Żądanie Niemiec, by ich ambasadorem został agent wywiadu, syn hitlerowca, było zniewagą, dowodem odrzucenia roszczeń wojennych i siarczystym policzkiem dla Polaków. W przeddzień rocznicy napaści niemieckich bandytów na Polskę, rząd  @pisorgpl wymierzył nam ten policzek.

Aleksander Ścios

Jak informuje dorzeczy.pl

Warszawa dała zielone światło nowemu ambasadorowi RFN. Arndt Freytag von Loringhoven jeszcze w tym tygodniu przyjedzie do Polski.

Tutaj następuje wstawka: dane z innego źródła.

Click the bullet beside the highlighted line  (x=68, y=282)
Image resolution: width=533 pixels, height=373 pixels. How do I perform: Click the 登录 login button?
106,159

Informację o tym, że MSZ postanowił udzielić niemieckiemu dyplomacie tzw. agrément, potwierdził Wirtualnej Polsce minister spraw zagranicznych Zbigniew Rau. Z kolei „Gazeta Wyborcza” podaje, że nowy ambasador już szykuje się do podróży do Warszawy.

64-letni Arndt Freytag von Loringhoven w przeszłości był m.in. dyplomatą w Moskwie i zastępcą sekretarza generalnego NATO ds. wywiadu. Na stanowisku ambasada RFN w Polsce zastąpi Rolfa Nikiela, który wrócił do Berlina pod koniec czerwca.

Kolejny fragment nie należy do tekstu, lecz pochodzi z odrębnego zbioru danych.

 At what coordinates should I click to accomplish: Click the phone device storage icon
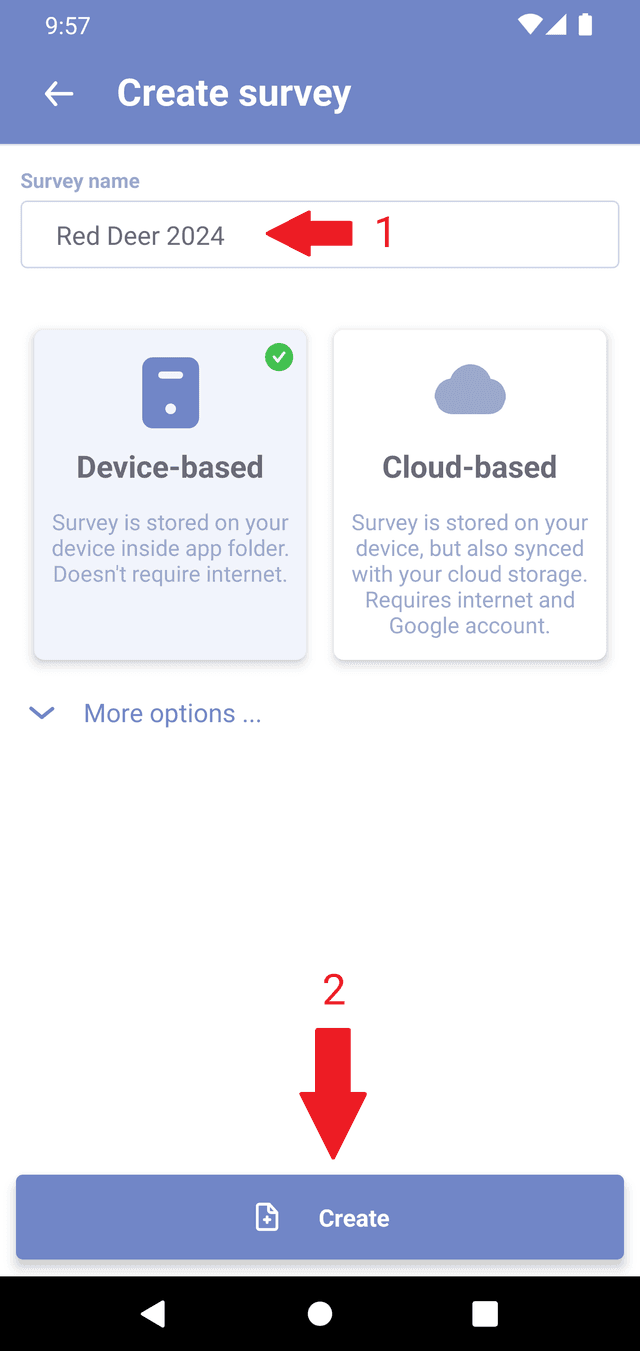tap(170, 393)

Von Loringhoven obejmie niemiecką placówkę po prawie trzech miesiącach wahań MSZ i mimo zastrzeżeń samego Jarosława Kaczyńskiego.

Według doniesień medialnych problemem dla prezesa PiS stała się przeszłość ojca dyplomaty, Bernda Freytaga von Loringhovena, który w czasie II wojny światowej uczestniczył jako adiutant w naradach o sytuacji w berlińskiej kwaterze głównej Adolfa Hitlera. Potem był inspektorem generalnym Bundeswehry.

Nie wiadomo jeszcze, kiedy prezydent Andrzej Duda przyjmie od ambasadora Niemiec listy uwierzytelniające. Dopiero po tej ceremonii dyplomata będzie mógł oficjalnie rozpocząć służbę w Polsce.